Étienne reçoit les premiers coups debout, un sourire de pardon sur les lèvres. Auparavant, il avait salué Saul. Il lui a dit, pendant que la meute formait le cercle et que Saul était occupé à rassembler les vêtements: “Mon ami, je t’attends sur les voies du Christ.” Ce à quoi Saul avait rétorqué: “Porc! Obsédé!”, en accompagnant ces qualificatifs d’un vigoureux coup de pied.

Puis Étienne vacille et, sous les coups qui pleuvent, il tombe à genoux en disant: “Seigneur Jésus, reçois mon esprit!” D’autres coups atteignent sa tête blessée, le font s’abattre et, pendant qu’il tombe et se couche la tête dans son sang, au milieu des pierres, il expire en murmurant: “Seigneur, Père… pardonne-leur… ne leur garde pas rancune de leur péché. Ils ne savent pas ce que…” La mort lui coupe la phrase sur les lèvres.

Les bourreaux jettent une dernière pluie de pierres sur le mort et l’ensevelissent presque sous cette avalanche de pierres.
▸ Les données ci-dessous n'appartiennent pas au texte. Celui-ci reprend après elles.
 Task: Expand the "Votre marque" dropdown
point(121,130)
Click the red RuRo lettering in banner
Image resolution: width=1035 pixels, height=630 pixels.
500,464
Puis ils se rhabillent et s’en vont. Ils retournent au Temple et les plus exaltés, ivres d’un zèle satanique, se présentent au grand-prêtre afin d’avoir carte blanche pour persécuter.

Saul est le plus ardent. Dès qu’il a obtenu la lettre d’autorisation — un parchemin portant le sceau du Temple en rouge —, il sort. Il ne perd pas de temps. Il se prépare au voyage et à la persécution. Le sang d’Étienne lui a fait l’effet du rouge sur un taureau, ou du vin sur un alcoolique. Il l’a rendu furieux. Il est plus laid que jamais. Que l’Apôtre m’excuse, mais il me faut dire ce que je vois.
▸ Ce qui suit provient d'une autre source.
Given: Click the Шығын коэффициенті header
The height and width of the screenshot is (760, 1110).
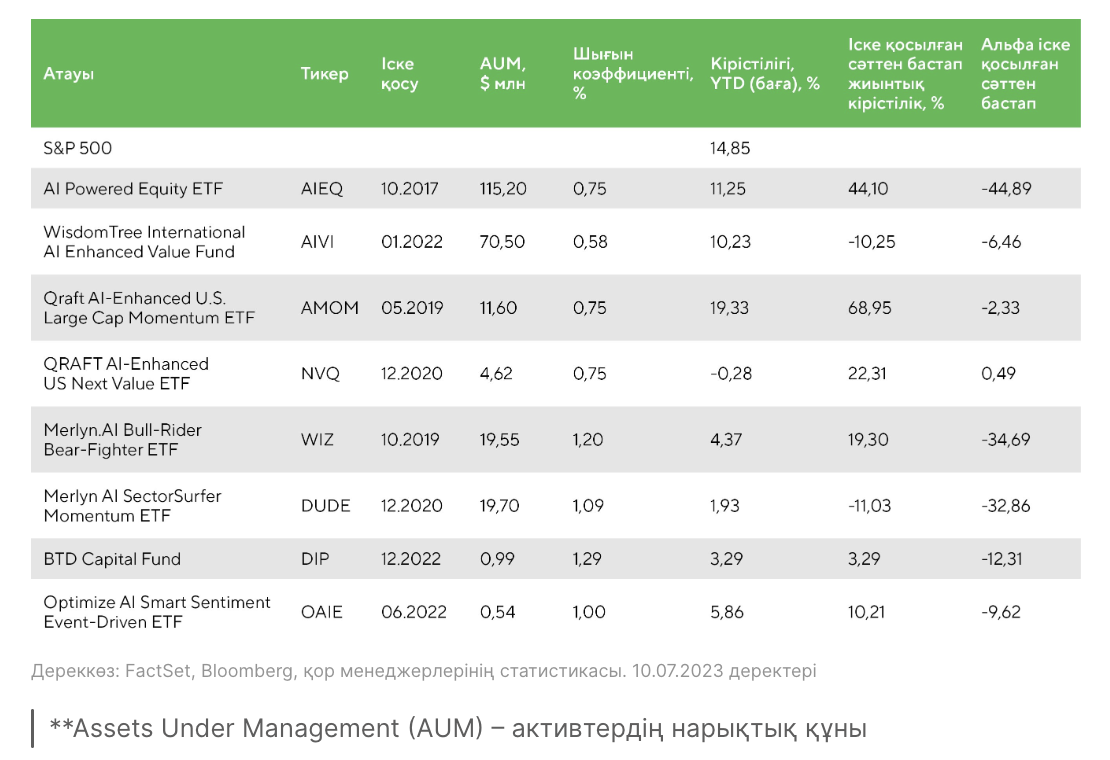Looking at the screenshot, I should 633,74.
Alors qu’il attend je ne sais qui, il voit Gamaliel appuyé à la colonne et se dirige vers lui. J’ai l’impression que Saul était de ceux qui ne laissent jamais tomber une dispute, mais ne cessent de repartir à l’assaut avec l’insistance d’une mouche, dans le mal d’abord, dans le bien plus tard.
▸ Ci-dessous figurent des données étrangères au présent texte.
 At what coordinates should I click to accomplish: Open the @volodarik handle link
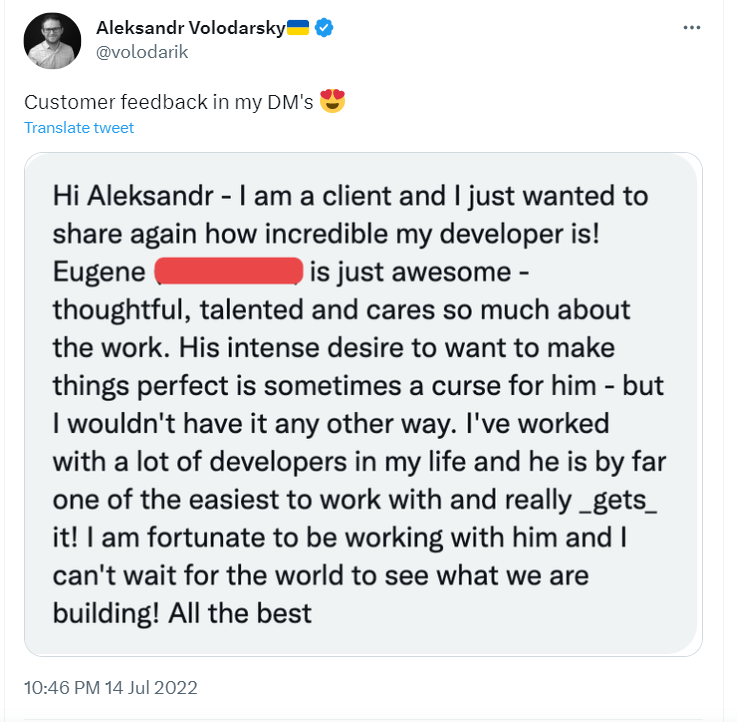pos(142,52)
Je revois exactement la scène d’hier soir, que je ne vous répète donc pas. Rien d’autre.

Je n’avais pas reconnu Gamaliel, beaucoup plus vieux qu’à l’époque du débat avec l’Enfant-Jésus, surtout avec ce couvre-chef qu’il ne portait pas alors. Mais je dis la vérité. Jusqu’ici, il m’avait plu. Mais, maintenant, il me plaît davantage encore. Il m’impose le respect. Je ne sais s’il est mort chrétien. En 1951, Maria Valtorta écrira la conversion de Gamaliel au christianisme. Cet épisode est rapporté dans l'Évangile tel qu'il m'a été révélé. Saint Gamaliel est fêté le 3 août par l'Église. Mais je le souhaite, car il me semble qu’il l’aurait mérité. Il était juste.

Vous le voyez, il m’était impensable de penser avoir cette vision, surtout pour ce qui concerne Gamaliel. Mais elle était si nette! C’était l’une des plus nettes et des plus insistantes. Je pourrais indiquer le nombre de personnes, de pierres et de coups, tant les détails étaient précis.